Exercise goal:
This task calls for printing every entry exactly.

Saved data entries
= = =

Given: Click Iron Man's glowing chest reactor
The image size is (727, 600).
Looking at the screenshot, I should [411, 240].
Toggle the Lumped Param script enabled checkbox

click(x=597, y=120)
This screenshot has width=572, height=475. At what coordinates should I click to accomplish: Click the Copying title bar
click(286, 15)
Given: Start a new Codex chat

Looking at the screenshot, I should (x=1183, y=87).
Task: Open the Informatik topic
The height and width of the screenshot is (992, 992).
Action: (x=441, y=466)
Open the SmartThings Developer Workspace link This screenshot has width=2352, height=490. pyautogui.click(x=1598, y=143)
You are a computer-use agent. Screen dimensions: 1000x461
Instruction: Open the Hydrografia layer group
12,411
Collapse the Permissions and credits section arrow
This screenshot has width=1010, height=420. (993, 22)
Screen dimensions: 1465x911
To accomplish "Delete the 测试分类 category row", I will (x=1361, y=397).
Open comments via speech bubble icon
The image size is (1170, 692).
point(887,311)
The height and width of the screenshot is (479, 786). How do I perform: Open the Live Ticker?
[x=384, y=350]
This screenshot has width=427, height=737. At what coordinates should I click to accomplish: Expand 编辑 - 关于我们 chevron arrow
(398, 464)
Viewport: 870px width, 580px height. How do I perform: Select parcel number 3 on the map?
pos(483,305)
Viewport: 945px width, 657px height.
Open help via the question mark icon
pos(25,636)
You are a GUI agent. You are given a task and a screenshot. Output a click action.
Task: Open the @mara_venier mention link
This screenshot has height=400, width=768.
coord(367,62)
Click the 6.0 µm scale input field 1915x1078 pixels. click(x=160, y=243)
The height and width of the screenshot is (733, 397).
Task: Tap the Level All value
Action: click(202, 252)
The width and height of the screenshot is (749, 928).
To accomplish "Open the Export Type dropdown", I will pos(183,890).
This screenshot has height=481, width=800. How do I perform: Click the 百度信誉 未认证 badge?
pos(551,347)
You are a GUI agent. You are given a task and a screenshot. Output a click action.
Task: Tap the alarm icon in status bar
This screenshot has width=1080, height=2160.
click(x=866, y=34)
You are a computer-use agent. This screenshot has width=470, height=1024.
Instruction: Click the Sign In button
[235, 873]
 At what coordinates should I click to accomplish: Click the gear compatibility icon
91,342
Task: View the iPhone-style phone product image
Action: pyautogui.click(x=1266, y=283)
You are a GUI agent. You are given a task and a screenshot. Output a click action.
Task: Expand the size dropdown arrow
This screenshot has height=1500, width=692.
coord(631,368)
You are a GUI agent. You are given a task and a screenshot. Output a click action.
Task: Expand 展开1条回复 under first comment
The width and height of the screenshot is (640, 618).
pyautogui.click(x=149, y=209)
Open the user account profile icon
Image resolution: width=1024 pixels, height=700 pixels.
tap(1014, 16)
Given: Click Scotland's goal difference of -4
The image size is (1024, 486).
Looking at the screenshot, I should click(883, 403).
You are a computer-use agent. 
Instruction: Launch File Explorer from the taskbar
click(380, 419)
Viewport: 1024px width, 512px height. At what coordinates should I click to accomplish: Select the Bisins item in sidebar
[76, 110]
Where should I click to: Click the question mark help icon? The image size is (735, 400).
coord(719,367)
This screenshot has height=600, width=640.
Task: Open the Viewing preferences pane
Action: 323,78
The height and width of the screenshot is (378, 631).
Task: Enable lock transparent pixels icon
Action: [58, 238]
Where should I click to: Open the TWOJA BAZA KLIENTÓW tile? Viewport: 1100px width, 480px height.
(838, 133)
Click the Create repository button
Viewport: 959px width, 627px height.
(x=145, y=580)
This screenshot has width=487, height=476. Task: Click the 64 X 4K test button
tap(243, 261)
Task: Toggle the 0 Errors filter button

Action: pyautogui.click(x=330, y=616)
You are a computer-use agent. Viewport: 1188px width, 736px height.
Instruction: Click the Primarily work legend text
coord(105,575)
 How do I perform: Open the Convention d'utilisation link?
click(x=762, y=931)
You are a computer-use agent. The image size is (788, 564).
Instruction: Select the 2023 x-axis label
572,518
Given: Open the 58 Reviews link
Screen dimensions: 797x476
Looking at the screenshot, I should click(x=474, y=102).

= = =

Response:
Given: Click Iron Man's glowing chest reactor
The image size is (727, 600).
Looking at the screenshot, I should [411, 240].
Toggle the Lumped Param script enabled checkbox

click(x=597, y=120)
This screenshot has width=572, height=475. At what coordinates should I click to accomplish: Click the Copying title bar
click(286, 15)
Given: Start a new Codex chat

Looking at the screenshot, I should (x=1183, y=87).
Task: Open the Informatik topic
The height and width of the screenshot is (992, 992).
Action: (x=441, y=466)
Open the SmartThings Developer Workspace link This screenshot has width=2352, height=490. pyautogui.click(x=1598, y=143)
You are a computer-use agent. Screen dimensions: 1000x461
Instruction: Open the Hydrografia layer group
12,411
Collapse the Permissions and credits section arrow
This screenshot has width=1010, height=420. (993, 22)
Screen dimensions: 1465x911
To accomplish "Delete the 测试分类 category row", I will (x=1361, y=397).
Open comments via speech bubble icon
The image size is (1170, 692).
point(887,311)
The height and width of the screenshot is (479, 786). How do I perform: Open the Live Ticker?
[x=384, y=350]
This screenshot has width=427, height=737. At what coordinates should I click to accomplish: Expand 编辑 - 关于我们 chevron arrow
(398, 464)
Viewport: 870px width, 580px height. How do I perform: Select parcel number 3 on the map?
pos(483,305)
Viewport: 945px width, 657px height.
Open help via the question mark icon
pos(25,636)
You are a GUI agent. You are given a task and a screenshot. Output a click action.
Task: Open the @mara_venier mention link
This screenshot has height=400, width=768.
coord(367,62)
Click the 6.0 µm scale input field 1915x1078 pixels. click(x=160, y=243)
The height and width of the screenshot is (733, 397).
Task: Tap the Level All value
Action: click(202, 252)
The width and height of the screenshot is (749, 928).
To accomplish "Open the Export Type dropdown", I will pos(183,890).
This screenshot has height=481, width=800. How do I perform: Click the 百度信誉 未认证 badge?
pos(551,347)
You are a GUI agent. You are given a task and a screenshot. Output a click action.
Task: Tap the alarm icon in status bar
This screenshot has width=1080, height=2160.
click(x=866, y=34)
You are a computer-use agent. This screenshot has width=470, height=1024.
Instruction: Click the Sign In button
[235, 873]
 At what coordinates should I click to accomplish: Click the gear compatibility icon
91,342
Task: View the iPhone-style phone product image
Action: pyautogui.click(x=1266, y=283)
You are a GUI agent. You are given a task and a screenshot. Output a click action.
Task: Expand the size dropdown arrow
This screenshot has height=1500, width=692.
coord(631,368)
You are a GUI agent. You are given a task and a screenshot. Output a click action.
Task: Expand 展开1条回复 under first comment
The width and height of the screenshot is (640, 618).
pyautogui.click(x=149, y=209)
Open the user account profile icon
Image resolution: width=1024 pixels, height=700 pixels.
tap(1014, 16)
Given: Click Scotland's goal difference of -4
The image size is (1024, 486).
Looking at the screenshot, I should click(883, 403).
You are a computer-use agent. 
Instruction: Launch File Explorer from the taskbar
click(380, 419)
Viewport: 1024px width, 512px height. At what coordinates should I click to accomplish: Select the Bisins item in sidebar
[76, 110]
Where should I click to: Click the question mark help icon? The image size is (735, 400).
coord(719,367)
This screenshot has height=600, width=640.
Task: Open the Viewing preferences pane
Action: 323,78
The height and width of the screenshot is (378, 631).
Task: Enable lock transparent pixels icon
Action: [58, 238]
Where should I click to: Open the TWOJA BAZA KLIENTÓW tile? Viewport: 1100px width, 480px height.
(838, 133)
Click the Create repository button
Viewport: 959px width, 627px height.
(x=145, y=580)
This screenshot has width=487, height=476. Task: Click the 64 X 4K test button
tap(243, 261)
Task: Toggle the 0 Errors filter button

Action: pyautogui.click(x=330, y=616)
You are a computer-use agent. Viewport: 1188px width, 736px height.
Instruction: Click the Primarily work legend text
coord(105,575)
 How do I perform: Open the Convention d'utilisation link?
click(x=762, y=931)
You are a computer-use agent. The image size is (788, 564).
Instruction: Select the 2023 x-axis label
572,518
Given: Open the 58 Reviews link
Screen dimensions: 797x476
Looking at the screenshot, I should click(x=474, y=102).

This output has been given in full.